Around 2 a.m., McDonald called Bright again. They were all safe, she said.
"Ann, too?" Bright said. Ann, too. After a burst of elation, Bright closed his eyes and enjoyed his first decent sleep in days.
Instead of preparing for the worst, Bright is looking forward to his colleagues' return. He said they had been taken to the U.S. Embassy in Port-au-Prince as a first step toward beginning the journey home.
Santos, who lives in Silver Spring with his wife and two young sons, joined IMA in October from International Relief and Development in Arlington, Va., where he was director of communications and advocacy. Before that, he worked at Church World Service Inc. as coordinator of strategic planning and evaluation. He has also served in Indonesia, Bangladesh and Vietnam.

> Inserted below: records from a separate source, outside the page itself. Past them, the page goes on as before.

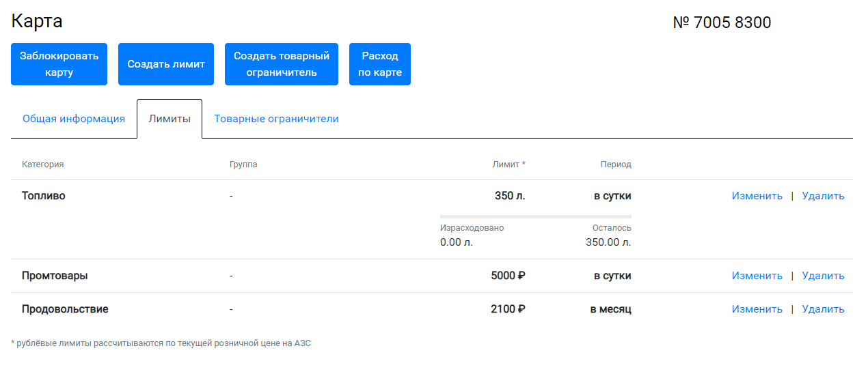Click the Лимит * column header
Viewport: 868px width, 372px height.
pyautogui.click(x=508, y=164)
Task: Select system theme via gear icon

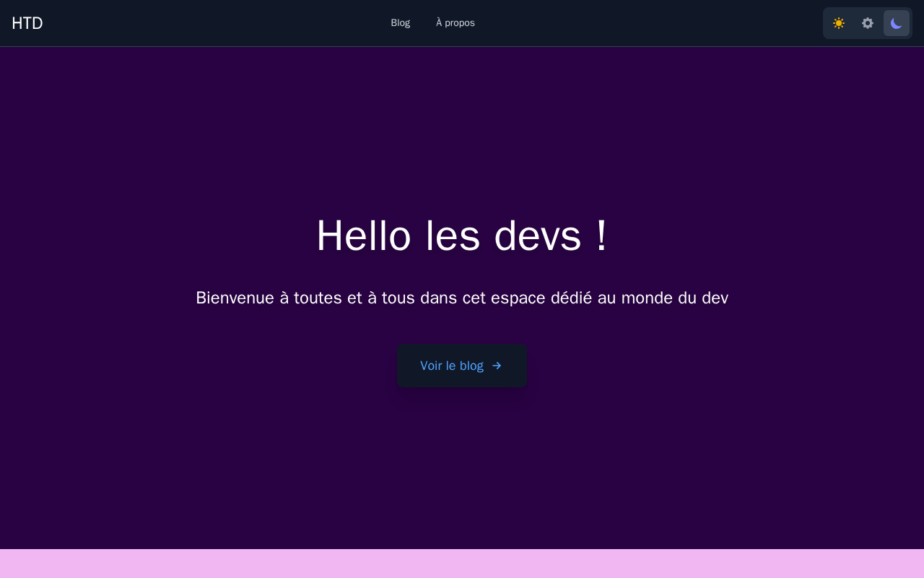Action: 868,23
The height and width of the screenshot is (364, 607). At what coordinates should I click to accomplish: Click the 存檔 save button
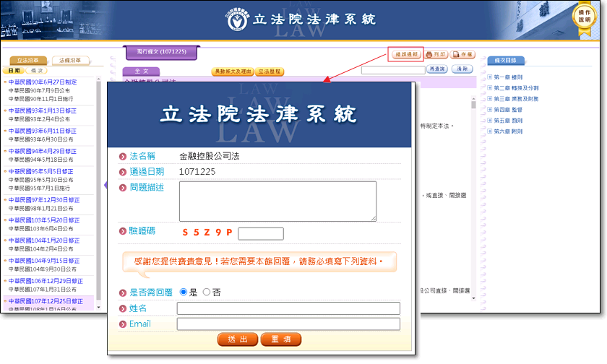tap(462, 54)
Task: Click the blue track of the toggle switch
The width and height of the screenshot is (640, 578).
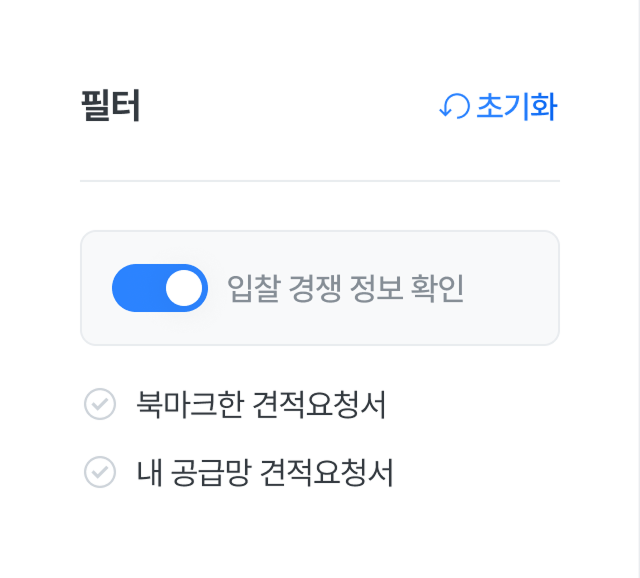Action: pyautogui.click(x=136, y=288)
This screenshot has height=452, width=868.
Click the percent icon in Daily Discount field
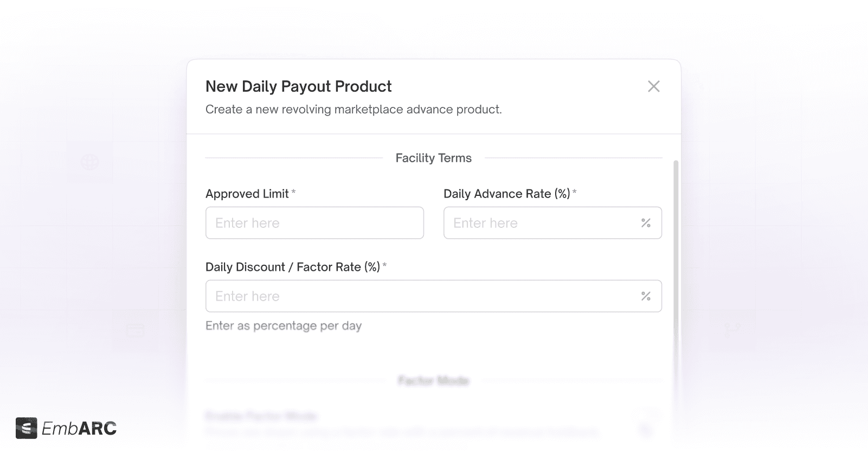tap(646, 296)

Former IRD colleague Liz Creel called Santos "a true believer in the possibility that people could really make a difference, particularly in a very difficult environment."

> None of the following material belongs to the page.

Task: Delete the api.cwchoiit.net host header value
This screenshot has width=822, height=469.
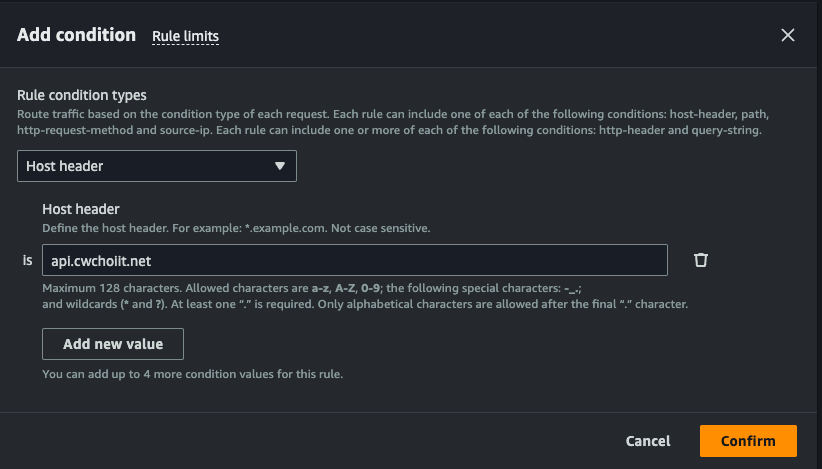Action: [x=701, y=260]
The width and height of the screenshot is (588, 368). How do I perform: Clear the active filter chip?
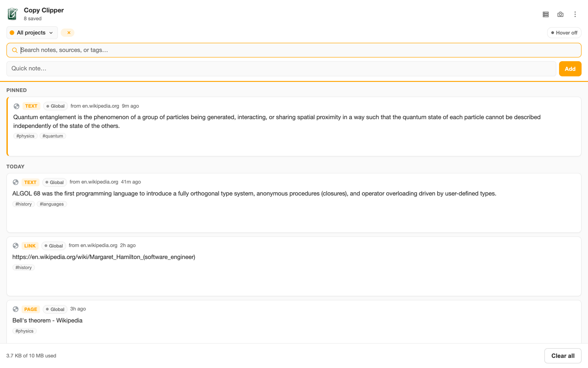(x=68, y=33)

A former president of IMA, Paul Derstine, said Chand has spent most of her professional career with the General Board of Global Ministries of the United Methodist Church.
"She is the consummate professional, setting high standards for herself and her colleagues," he said in an e-mail from Africa. "But she has a heart for the under-trodden and at a time in her life where she could be 'backing off,' she has taken on major global program interests for IMA."
Varghese grew up in Kansas and attended the University of Kansas, said Dan Flanagan, a graduate school friend. In her 20s she lived in Cameroon as a Peace Corps volunteer, he said. She also worked on global hunger issues for the advocacy group Bread for the World, according to the America India Foundation.
Her position with IMA was a "dream job," Flanagan said, because it allowed her to travel and help those in need.
Flanagan grew deeply worried about Varghese. But he also knew she was strong. Before her rescue, he and a friend joked that if anyone could make it out, she could. In that fantasy, she emerged from the rubble with "a cigarette in one hand and her martini in the other."
"In the back of your mind you had the hope," he said. "Then it actually happens."